== Segment start ==
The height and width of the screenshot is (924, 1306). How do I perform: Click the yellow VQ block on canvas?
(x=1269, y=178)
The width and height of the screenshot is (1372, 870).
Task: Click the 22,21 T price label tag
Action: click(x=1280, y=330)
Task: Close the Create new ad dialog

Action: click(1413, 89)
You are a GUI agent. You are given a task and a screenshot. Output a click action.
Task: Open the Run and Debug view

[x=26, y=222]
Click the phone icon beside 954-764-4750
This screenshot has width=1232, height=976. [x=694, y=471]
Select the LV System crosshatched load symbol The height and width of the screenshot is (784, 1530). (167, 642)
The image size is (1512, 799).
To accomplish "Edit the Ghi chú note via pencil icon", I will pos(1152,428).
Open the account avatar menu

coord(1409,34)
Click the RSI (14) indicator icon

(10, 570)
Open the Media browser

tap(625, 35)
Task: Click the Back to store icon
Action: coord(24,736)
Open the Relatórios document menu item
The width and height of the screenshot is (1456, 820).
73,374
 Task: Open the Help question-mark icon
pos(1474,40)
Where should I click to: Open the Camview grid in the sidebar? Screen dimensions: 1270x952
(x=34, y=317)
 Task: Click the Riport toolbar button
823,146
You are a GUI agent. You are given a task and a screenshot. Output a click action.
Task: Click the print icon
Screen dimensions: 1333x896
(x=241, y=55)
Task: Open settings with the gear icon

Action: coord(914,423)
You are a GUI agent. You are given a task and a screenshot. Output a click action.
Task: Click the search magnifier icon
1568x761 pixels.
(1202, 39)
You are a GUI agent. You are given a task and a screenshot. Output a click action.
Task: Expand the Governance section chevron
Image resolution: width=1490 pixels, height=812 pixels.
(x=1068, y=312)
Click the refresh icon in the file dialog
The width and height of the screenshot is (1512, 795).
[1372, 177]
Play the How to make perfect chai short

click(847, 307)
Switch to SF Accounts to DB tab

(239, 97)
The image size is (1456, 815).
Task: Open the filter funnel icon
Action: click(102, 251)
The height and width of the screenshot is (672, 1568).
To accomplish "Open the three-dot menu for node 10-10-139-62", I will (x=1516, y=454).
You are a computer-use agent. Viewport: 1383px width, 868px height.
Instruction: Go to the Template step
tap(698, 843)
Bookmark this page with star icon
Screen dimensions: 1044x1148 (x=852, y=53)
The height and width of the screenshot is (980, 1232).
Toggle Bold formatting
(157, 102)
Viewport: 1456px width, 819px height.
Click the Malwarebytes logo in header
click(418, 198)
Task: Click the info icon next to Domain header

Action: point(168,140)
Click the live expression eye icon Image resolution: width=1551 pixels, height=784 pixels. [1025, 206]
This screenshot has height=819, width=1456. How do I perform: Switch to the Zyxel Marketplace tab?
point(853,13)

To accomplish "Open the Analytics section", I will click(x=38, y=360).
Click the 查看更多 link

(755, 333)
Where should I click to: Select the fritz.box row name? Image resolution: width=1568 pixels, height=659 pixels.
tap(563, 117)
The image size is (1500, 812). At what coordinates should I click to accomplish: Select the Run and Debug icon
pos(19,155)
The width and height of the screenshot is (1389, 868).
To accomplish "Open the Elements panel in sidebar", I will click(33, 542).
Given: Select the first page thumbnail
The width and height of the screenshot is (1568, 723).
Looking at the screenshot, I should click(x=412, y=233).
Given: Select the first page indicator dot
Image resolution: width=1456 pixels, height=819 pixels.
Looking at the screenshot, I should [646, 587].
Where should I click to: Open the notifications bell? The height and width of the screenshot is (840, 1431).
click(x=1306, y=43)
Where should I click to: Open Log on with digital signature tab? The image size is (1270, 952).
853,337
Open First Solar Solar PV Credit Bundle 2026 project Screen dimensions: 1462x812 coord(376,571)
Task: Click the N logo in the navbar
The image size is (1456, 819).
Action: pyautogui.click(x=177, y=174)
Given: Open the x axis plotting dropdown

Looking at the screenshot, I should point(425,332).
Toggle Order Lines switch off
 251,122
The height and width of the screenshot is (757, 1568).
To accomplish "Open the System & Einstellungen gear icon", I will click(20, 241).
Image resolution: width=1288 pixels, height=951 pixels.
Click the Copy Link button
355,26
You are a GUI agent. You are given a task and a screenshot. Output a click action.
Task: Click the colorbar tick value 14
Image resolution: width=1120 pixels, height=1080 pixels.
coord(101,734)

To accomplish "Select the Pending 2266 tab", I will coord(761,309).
== Segment end ==
▶ WHAT YOU SHOULD DO: Every line above that contains the word "System" should be reported.

▶ THE ANSWER:
Select the LV System crosshatched load symbol The height and width of the screenshot is (784, 1530). (167, 642)
To accomplish "Open the System & Einstellungen gear icon", I will click(20, 241).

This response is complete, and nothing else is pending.